No final de março, o mercado futuro do boi gordo também sinalizava uma maior firmeza nos meses seguintes de 2024, ante o panorama visto na B3 no fechamento de fevereiro. Em 28 de março de 2024, a tela da B3 apontava um valor de R$ 227,45/@ para o contrato de maio e de R$ 228,45/@ para o papel de junho, acima dos preços de R$ 223/@ e R$ 222,70/@ indicados para os mesmos vencimentos no final de fevereiro (veja tabela acima). “Essa recuperação da arroba no mercado futuro reforça o sentimento de fim das quedas no mercado físico do boi gordo”, observaram os analistas da Agrifatto, em boletim divulgado no começo deste mês.
Momento de cautela
No entanto, reforçam os consultores, é preciso ficar atento ao comportamento do mercado ao longo das próximas semanas de abril e meses imediatamente posteriores, sem que seja descartada a hipótese de novas baixas acentuadas na arroba. “O momento é de cautela”, ressaltam os analistas, que recomendam aos pecuaristas o uso de mecanismos de proteção de preços (hedge) na B3. “Sugerimos o travamento de preços de venda de pelo menos 50% da previsão de abate dos próximos três meses”, propõe a Agrifatto, acrescentando que tais operações são fundamentais para a redução do “risco de exposição ao período mais crítico para a precificação do boi gordo no Brasil”.
Além da pressão negativa sobre os preços do boi gordo, a onda de baixa acometeu outros segmentos da cadeia da carne bovina ao longo de março, se estendendo também para o frango resfriado (encerrando uma trajetória ascendente computada desde junho/23). Em comparação ao mesmo mês do ano passado, a cotação média do boi gordo foi 17,4% menor em março/24, em São Paulo, enquanto a carcaça bovina no atacado paulista teve redução de 13,8% e a carne vermelha no varejo sofreu recuo de 4,2%.
No comparativo com fevereiro, a carcaça bovina registrou desvalorização de 1,84% em março, ficando cotada a R$ 15,86/kg em São Paulo – o pior preço dos últimos quatro meses, de acordo com cálculos da Agrifatto. “A principal justificativa para esse desempenho ainda é o excesso de produção de carne que chega aos atacadistas”, afirmam os analistas, referindo-se aos estoques elevados da proteína, um reflexo direto dos atuais abates excessivos de animais, tanto de machos quanto de fêmeas.

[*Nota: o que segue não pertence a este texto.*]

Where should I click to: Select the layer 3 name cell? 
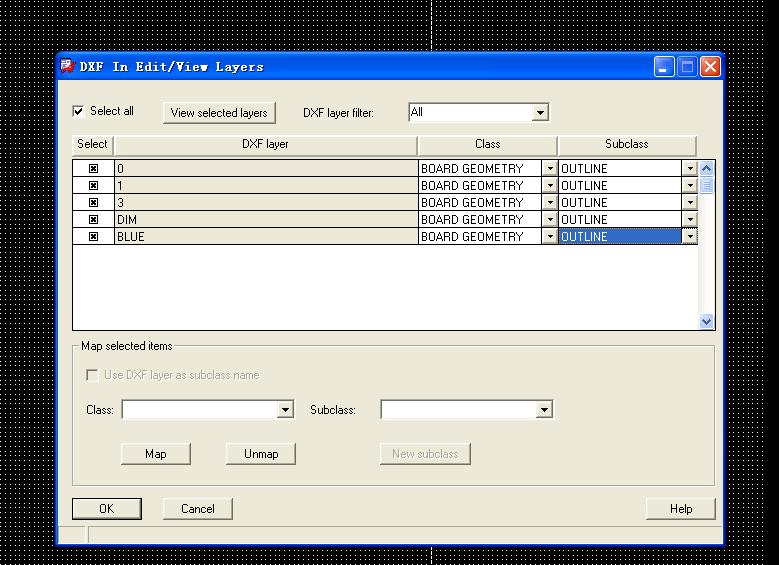coord(265,203)
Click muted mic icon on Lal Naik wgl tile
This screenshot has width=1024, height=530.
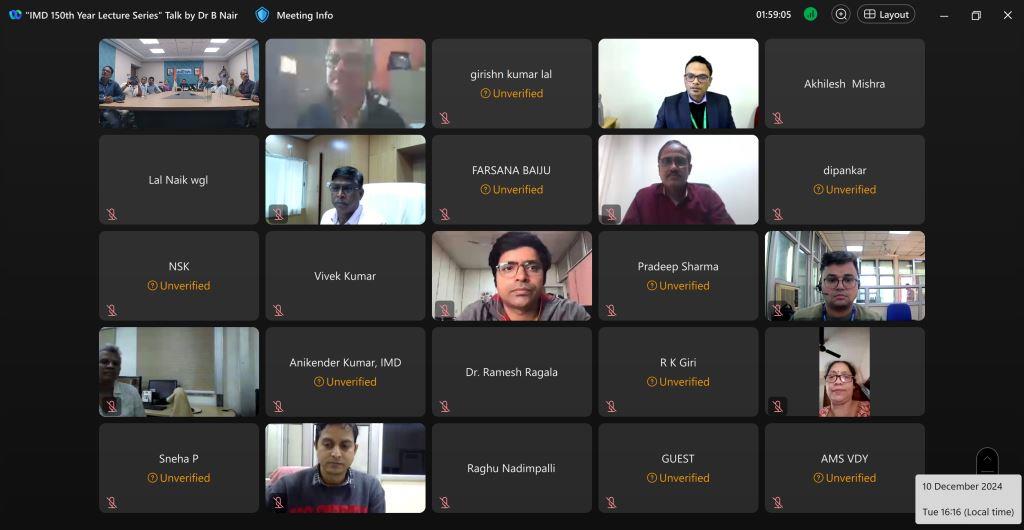coord(112,214)
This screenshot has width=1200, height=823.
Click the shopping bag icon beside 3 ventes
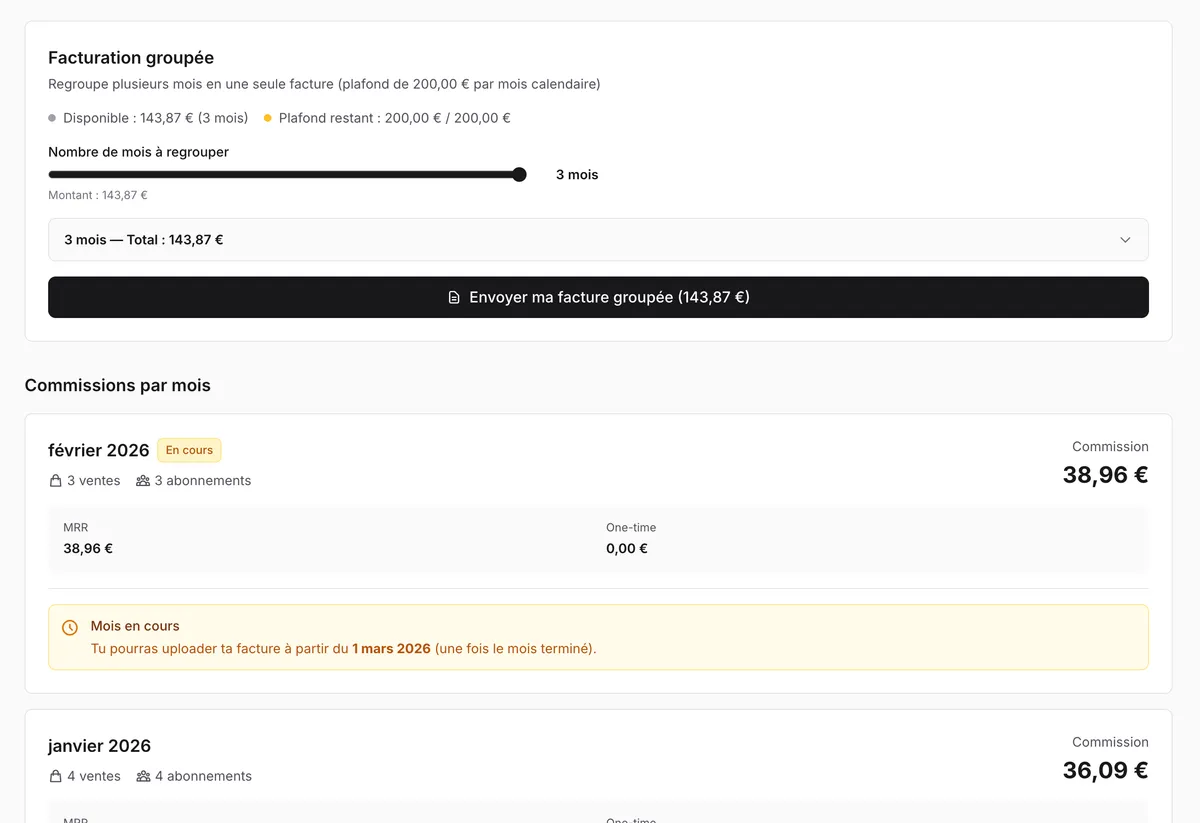tap(56, 481)
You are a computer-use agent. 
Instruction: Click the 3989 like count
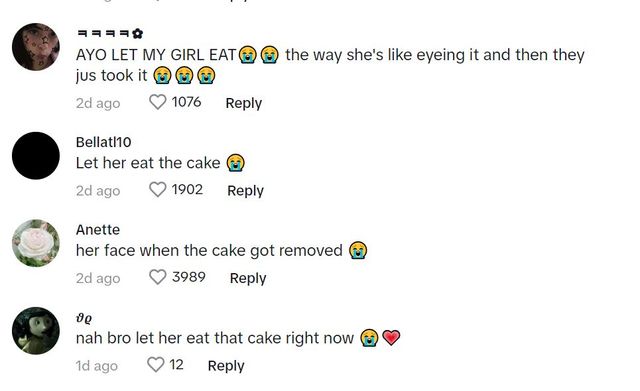point(189,277)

Considerando-se os cortes bovinos, o principal responsável pela queda das cotações da carne foi o traseiro, que apresentou recuo de 4,28% no último mês, sendo cotado a R$ 18,26/kg – o valor mais baixo dos últimos seis meses. Segundo a Agrifatto, o que impediu uma baixa maior da carcaça bovina foi o dianteiro, que valorizou 2,58% em março (preço médio de R$ 13,70/kg), impulsionado pela maior demanda tanto interna quanto externa.
Por sua vez, o frango resfriado não conseguiu mais sustentar o movimento de valorização dos últimos meses, recuando 1,43% em comparação com fevereiro, ficando cotado a R$ 7,12/kg, em média. A Agrifatto chama a atenção para a atual relação de troca entre a carcaça bovina e o frango resfriado, que atingiu o menor nível dos últimos 58 meses, com um quilograma de carcaça bovina adquirindo 2,23 kg de frango, patamar 7,3% abaixo da média histórica.
“Tal comportamento reforça o momento bem competitivo da carcaça bovina sobre as outras proteínas animais do mercado”, destacam os analistas. Além disso, mesmo com as quedas recentes nos preços da carcaça bovina, os frigoríficos brasileiros ainda mantêm margens positivas de comercialização, já que a matéria-prima (boiada gorda) tem registrado recuos mais expressivos nas cotações. Em março/24, o “spread” (diferença) entre a carne vendida pelos frigoríficos paulistas e o boi gordo fechou positivo em 2,17%, o maior nível desde outubro/23, “demonstrando que a indústria continua em uma situação confortável”, destaca a consultoria paulista.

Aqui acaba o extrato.